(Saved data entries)
⁂

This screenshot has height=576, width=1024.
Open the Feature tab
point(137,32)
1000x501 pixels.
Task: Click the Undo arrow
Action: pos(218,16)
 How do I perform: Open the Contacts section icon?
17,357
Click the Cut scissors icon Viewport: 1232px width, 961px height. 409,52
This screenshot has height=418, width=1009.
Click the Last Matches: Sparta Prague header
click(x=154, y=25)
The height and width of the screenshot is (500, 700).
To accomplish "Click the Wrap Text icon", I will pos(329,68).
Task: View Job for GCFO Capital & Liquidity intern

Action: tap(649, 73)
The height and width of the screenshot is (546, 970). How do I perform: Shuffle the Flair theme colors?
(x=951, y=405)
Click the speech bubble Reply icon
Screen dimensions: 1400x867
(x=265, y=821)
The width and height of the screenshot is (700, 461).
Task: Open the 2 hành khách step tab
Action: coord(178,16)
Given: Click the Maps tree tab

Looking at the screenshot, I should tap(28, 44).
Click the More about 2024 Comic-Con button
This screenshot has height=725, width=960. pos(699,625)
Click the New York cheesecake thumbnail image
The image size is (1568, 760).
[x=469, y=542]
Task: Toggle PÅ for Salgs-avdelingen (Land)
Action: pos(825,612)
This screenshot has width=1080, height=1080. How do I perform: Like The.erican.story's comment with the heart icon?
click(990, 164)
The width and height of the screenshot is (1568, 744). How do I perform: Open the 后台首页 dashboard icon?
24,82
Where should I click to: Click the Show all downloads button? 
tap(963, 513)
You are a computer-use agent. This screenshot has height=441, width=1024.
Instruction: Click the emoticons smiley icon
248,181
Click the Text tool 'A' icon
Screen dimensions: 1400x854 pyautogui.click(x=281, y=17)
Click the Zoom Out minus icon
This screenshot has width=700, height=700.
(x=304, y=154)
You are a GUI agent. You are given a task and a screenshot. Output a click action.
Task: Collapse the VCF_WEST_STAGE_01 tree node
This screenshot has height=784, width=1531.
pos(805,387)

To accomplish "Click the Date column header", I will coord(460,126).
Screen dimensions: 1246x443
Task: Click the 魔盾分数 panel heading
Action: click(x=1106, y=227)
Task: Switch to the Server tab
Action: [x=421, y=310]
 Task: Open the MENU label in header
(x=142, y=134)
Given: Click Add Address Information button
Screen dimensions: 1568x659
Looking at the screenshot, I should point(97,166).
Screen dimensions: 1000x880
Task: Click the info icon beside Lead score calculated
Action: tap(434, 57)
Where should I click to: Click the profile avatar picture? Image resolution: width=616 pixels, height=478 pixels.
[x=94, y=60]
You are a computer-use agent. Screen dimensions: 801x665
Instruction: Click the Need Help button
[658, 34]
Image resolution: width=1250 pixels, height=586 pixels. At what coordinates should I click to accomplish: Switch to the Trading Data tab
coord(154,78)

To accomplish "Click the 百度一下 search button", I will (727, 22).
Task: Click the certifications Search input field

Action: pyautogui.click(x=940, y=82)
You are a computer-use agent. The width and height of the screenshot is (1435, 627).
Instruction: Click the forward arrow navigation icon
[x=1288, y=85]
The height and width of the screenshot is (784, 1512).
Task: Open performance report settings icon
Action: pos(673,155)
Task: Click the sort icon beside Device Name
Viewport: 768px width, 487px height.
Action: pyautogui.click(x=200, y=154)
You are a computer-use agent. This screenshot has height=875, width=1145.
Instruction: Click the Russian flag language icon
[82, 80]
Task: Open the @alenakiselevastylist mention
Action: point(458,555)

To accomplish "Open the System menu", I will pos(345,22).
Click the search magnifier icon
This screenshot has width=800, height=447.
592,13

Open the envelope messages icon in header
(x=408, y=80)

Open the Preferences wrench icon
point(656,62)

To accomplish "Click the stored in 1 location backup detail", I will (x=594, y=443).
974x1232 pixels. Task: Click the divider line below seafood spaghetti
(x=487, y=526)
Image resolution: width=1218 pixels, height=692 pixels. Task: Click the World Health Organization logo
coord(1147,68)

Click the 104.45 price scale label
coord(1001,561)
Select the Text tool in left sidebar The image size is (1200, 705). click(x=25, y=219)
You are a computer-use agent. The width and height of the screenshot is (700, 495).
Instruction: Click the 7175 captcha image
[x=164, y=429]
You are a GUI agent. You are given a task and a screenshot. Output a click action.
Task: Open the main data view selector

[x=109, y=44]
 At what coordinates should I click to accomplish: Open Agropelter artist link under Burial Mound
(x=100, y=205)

⁂

Description of the task: Every record, start to finish: reproduce it word for word.

Result of this task:
This screenshot has height=576, width=1024.
Open the Feature tab
point(137,32)
1000x501 pixels.
Task: Click the Undo arrow
Action: pos(218,16)
 How do I perform: Open the Contacts section icon?
17,357
Click the Cut scissors icon Viewport: 1232px width, 961px height. 409,52
This screenshot has height=418, width=1009.
Click the Last Matches: Sparta Prague header
click(x=154, y=25)
The height and width of the screenshot is (500, 700).
To accomplish "Click the Wrap Text icon", I will pos(329,68).
Task: View Job for GCFO Capital & Liquidity intern

Action: tap(649, 73)
The height and width of the screenshot is (546, 970). How do I perform: Shuffle the Flair theme colors?
(x=951, y=405)
Click the speech bubble Reply icon
Screen dimensions: 1400x867
(x=265, y=821)
The width and height of the screenshot is (700, 461).
Task: Open the 2 hành khách step tab
Action: coord(178,16)
Given: Click the Maps tree tab

Looking at the screenshot, I should tap(28, 44).
Click the More about 2024 Comic-Con button
This screenshot has height=725, width=960. pos(699,625)
Click the New York cheesecake thumbnail image
The image size is (1568, 760).
[x=469, y=542]
Task: Toggle PÅ for Salgs-avdelingen (Land)
Action: pos(825,612)
This screenshot has width=1080, height=1080. How do I perform: Like The.erican.story's comment with the heart icon?
click(990, 164)
The width and height of the screenshot is (1568, 744). How do I perform: Open the 后台首页 dashboard icon?
24,82
Where should I click to: Click the Show all downloads button? 
tap(963, 513)
You are a computer-use agent. This screenshot has height=441, width=1024.
Instruction: Click the emoticons smiley icon
248,181
Click the Text tool 'A' icon
Screen dimensions: 1400x854 pyautogui.click(x=281, y=17)
Click the Zoom Out minus icon
This screenshot has width=700, height=700.
(x=304, y=154)
You are a GUI agent. You are given a task and a screenshot. Output a click action.
Task: Collapse the VCF_WEST_STAGE_01 tree node
This screenshot has height=784, width=1531.
pos(805,387)

To accomplish "Click the Date column header", I will coord(460,126).
Screen dimensions: 1246x443
Task: Click the 魔盾分数 panel heading
Action: click(x=1106, y=227)
Task: Switch to the Server tab
Action: [x=421, y=310]
 Task: Open the MENU label in header
(x=142, y=134)
Given: Click Add Address Information button
Screen dimensions: 1568x659
Looking at the screenshot, I should point(97,166).
Screen dimensions: 1000x880
Task: Click the info icon beside Lead score calculated
Action: tap(434, 57)
Where should I click to: Click the profile avatar picture? Image resolution: width=616 pixels, height=478 pixels.
[x=94, y=60]
You are a computer-use agent. Screen dimensions: 801x665
Instruction: Click the Need Help button
[658, 34]
Image resolution: width=1250 pixels, height=586 pixels. At what coordinates should I click to accomplish: Switch to the Trading Data tab
coord(154,78)

To accomplish "Click the 百度一下 search button", I will (727, 22).
Task: Click the certifications Search input field

Action: pyautogui.click(x=940, y=82)
You are a computer-use agent. The width and height of the screenshot is (1435, 627).
Instruction: Click the forward arrow navigation icon
[x=1288, y=85]
The height and width of the screenshot is (784, 1512).
Task: Open performance report settings icon
Action: pos(673,155)
Task: Click the sort icon beside Device Name
Viewport: 768px width, 487px height.
Action: pyautogui.click(x=200, y=154)
You are a computer-use agent. This screenshot has height=875, width=1145.
Instruction: Click the Russian flag language icon
[82, 80]
Task: Open the @alenakiselevastylist mention
Action: point(458,555)

To accomplish "Open the System menu", I will pos(345,22).
Click the search magnifier icon
This screenshot has width=800, height=447.
592,13

Open the envelope messages icon in header
(x=408, y=80)

Open the Preferences wrench icon
point(656,62)

To accomplish "Click the stored in 1 location backup detail", I will (x=594, y=443).
974x1232 pixels. Task: Click the divider line below seafood spaghetti
(x=487, y=526)
Image resolution: width=1218 pixels, height=692 pixels. Task: Click the World Health Organization logo
coord(1147,68)

Click the 104.45 price scale label
coord(1001,561)
Select the Text tool in left sidebar The image size is (1200, 705). click(x=25, y=219)
You are a computer-use agent. The width and height of the screenshot is (700, 495).
Instruction: Click the 7175 captcha image
[x=164, y=429]
You are a GUI agent. You are given a task and a screenshot. Output a click action.
Task: Open the main data view selector

[x=109, y=44]
 At what coordinates should I click to accomplish: Open Agropelter artist link under Burial Mound
(x=100, y=205)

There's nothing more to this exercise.